On est tout à fait libres de défendre un système de valeurs « laïques » ou républicaines avec la charte de la laïcité que Najat Vallaud-Belkacem voulait voir affichée dans toutes les écoles, mais alors, il nous faut reconnaître, comme l’a montré en mathématiques K. Goedel avec ses théorèmes d’incomplétude, que ce système ne peut trouver sa justification ultime en lui-même mais dans une cause qui le transcende, cause qui peut être l'idéal de la République selon Platon, l’Etre suprême cher à Robespiere ou autres, ce qui le met de ce point de vue sur le même plan que les systèmes de valeurs chrétiens, musulmans, juifs, hindouistes ou taoïstes qui font tous appel à une transcendance.
Si l’on prend une définition large de la religion, mot issu du latin religere, comme ce qui relie les membres d’une communauté autour d’une vision commune du monde (la Weltanschauung de Max Weber), laïcs ou pas, que nous soyons communistes, chrétiens, anarchistes ou musulmans, nous sommes tous religieux au sens où nous défendons tous une certaine vision du monde.
Une fois ce point clarifié, l’on voit que les défenseurs des valeurs républicaines ne sont ni plus ni moins religieux au sens large du terme que les défenseurs des valeurs chrétiennes et d’ailleurs, il faut reconnaître que ces valeurs républicaines de liberté, fraternité, égalité doivent beaucoup aux valeurs évangéliques.
Avec cette compréhension, on ne peut parler si facilement de neutralité de l’enseignement. On peut dire que l’école reste neutre en matière d’enseignement de la sexualité tant qu’il s’agit de la sexualité des souris mais s’il s’agit de promouvoir la promiscuité sexuelle avant le mariage par le biais de la distribution de préservatifs et d’encouragements à l’avortement auprès d’adolescentes ou d’enseigner la théorie du genre chez des enfants, c’est bien une vision spécifique de l’homme, de la sexualité et du mariage ou plutôt contre le mariage traditionnel que l’on promeut et non la neutralité. On fait ainsi un choix de société qu’il ne s’agit pas ici de juger mais force est de constater que l’on défend une idéologie particulière et non « La Science » comme le faisait les marxistes qui se prétendaient scientifiques ou « la Modernité ». En effet la modernité peut prendre bien des formes, y compris le retour de ce que certains appellent faute de mieux le Religieux et la science ne se prononce pas sur les choix de valeurs que font les hommes.
Bien sûr, cette absence de neutralité est encore plus évidente quand on enseigne l’histoire, par exemple l’Ancien Régime, la répression en Vendée ou la terreur révolutionnaire.
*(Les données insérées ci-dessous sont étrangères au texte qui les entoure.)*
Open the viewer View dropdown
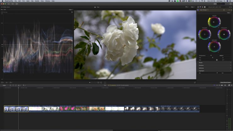The height and width of the screenshot is (131, 233). pyautogui.click(x=193, y=7)
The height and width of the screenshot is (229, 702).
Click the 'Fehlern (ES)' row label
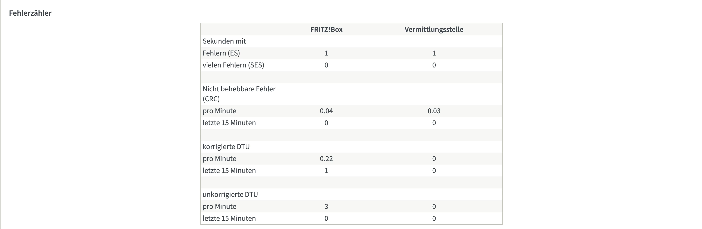(221, 53)
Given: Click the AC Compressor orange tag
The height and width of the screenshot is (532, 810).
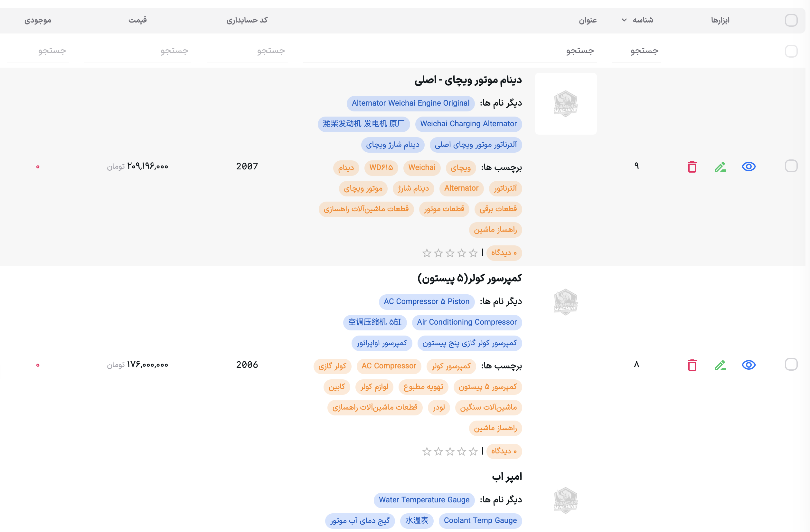Looking at the screenshot, I should pos(389,366).
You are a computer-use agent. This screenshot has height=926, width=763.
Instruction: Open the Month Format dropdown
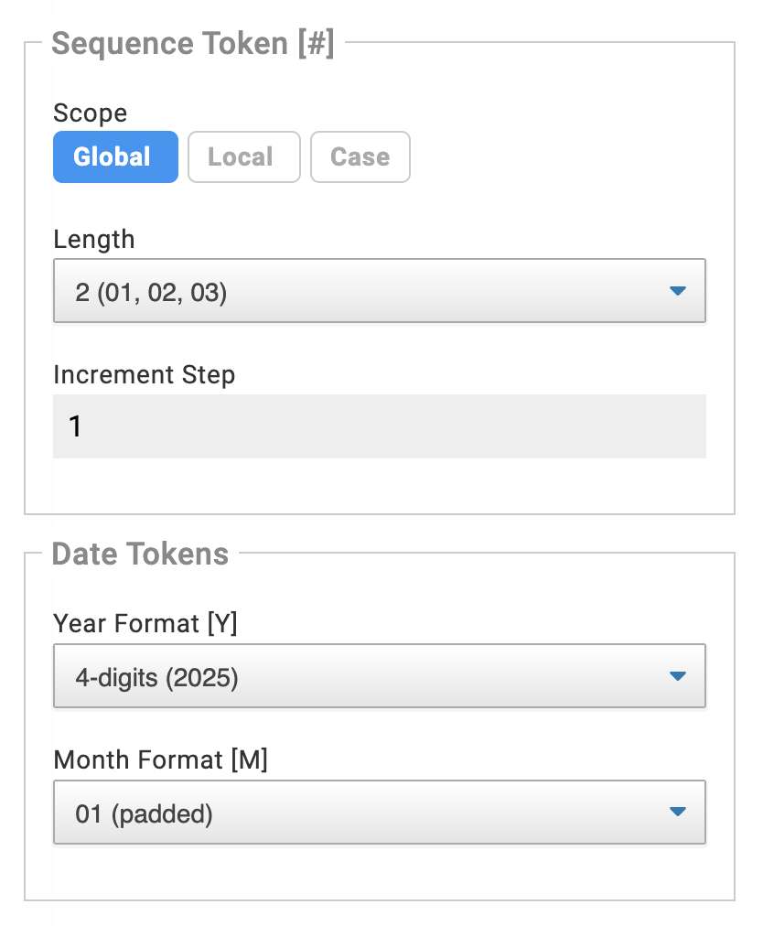click(x=379, y=812)

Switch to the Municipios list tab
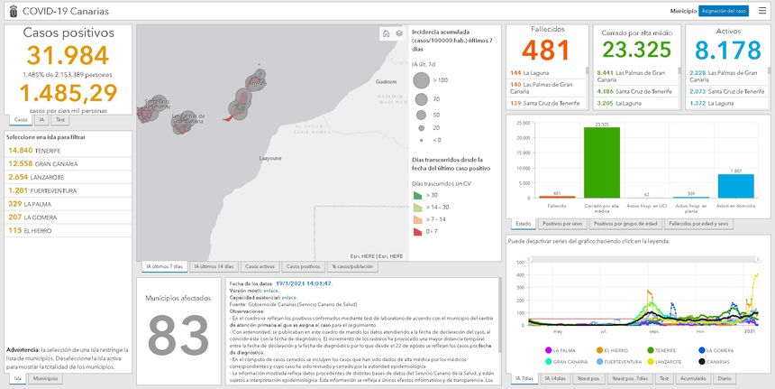pos(45,379)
Dans ce cas la neutralité prétendue évolue sans cesse selon les modes, les historiens, les idées dominantes à une époque et les manuels imposés par le Ministère de l’Education. On a toute la gamme des opinions allant de celles qui glorifient les « Grands ancêtres » révolutionnaires passant sous silence les bavures de la terreur à celles qui idéalisent l’Ancien Régime.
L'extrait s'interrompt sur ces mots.